OBJECTIVE:Human papillomavirus (HPV) 16/18 genotyping is an effective method for triage of high-risk (hr) HPV-positive women in primary hrHPV screening for cervical cancer. The present study aimed to evaluate whether co-infected with other hrHPV types will affect the risk of cervical carcinogenesis in HPV16/18 positive women. METHODS: A total of 313,704 women aged ≥30 years were screened in China. Among them, 4,933 HPV16/18-positive participants underwent colposcopy-directed biopsy. The HPV genotypes were identified using the Cobas HPV genotyping system. Multinomial logistic regression was used to model different HPV16/18 infection patterns.
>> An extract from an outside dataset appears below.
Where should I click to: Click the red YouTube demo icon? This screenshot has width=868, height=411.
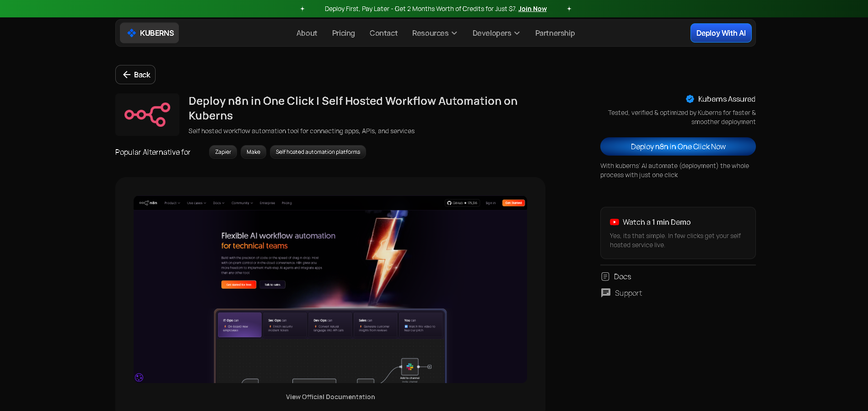click(614, 222)
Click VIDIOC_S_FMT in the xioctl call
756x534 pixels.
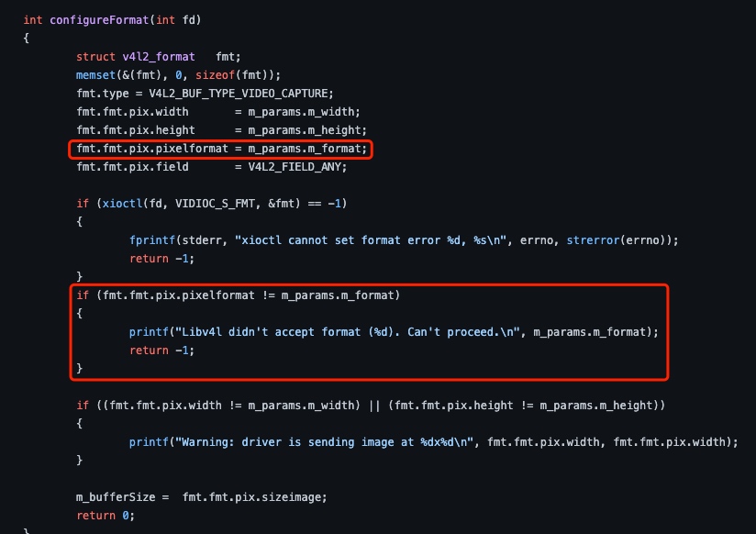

RESULTS: The overall prevalence rates of hrHPV and HPV16/18 were 7.85% (24,456/311,382) and 1.95% (6,086/311,382) respectively. Among HPV16/18 positive individuals, 33.24% (2,023/6,086) were co-infection with multiple types. Of the 4933 women who underwent colposcopy, their HPV16/18 infection patterns were as follows: 52.38% (2,584/4,933) HVP16 only, 23.54% (1,161/4,933) HPV16 + other hrHPVs, 14.98% (739/4,933) HPV18 only, 6.83% (337/4,933) HPV18 + other hrHPVs, 1.13% (56/4,933) HPV16 + 18, 1.13% (56/4,933) HPV16 + 18+other hrHPVs. After adjusting for cofactors, compared with single HPV16infection, the risk of developing cervical intraepithelial neoplasia (CIN) grade 3 or greater (CIN3+) was significantly lower in HPV16 + other hrHPVs group (odds ratio [OR] = 0.637, 95% confidence interval [CI] = 0.493-0.822). CONCLUSION:HPV16/18 co-infection with other hrHPVs is a common phenomenon. Different HPV16/18 infection patterns may influence the risk of cervical carcinogenesis. HPV16 co-infected with other hrHPVs appears to have a lower associated risk of CIN3+ in ≥30 years old women.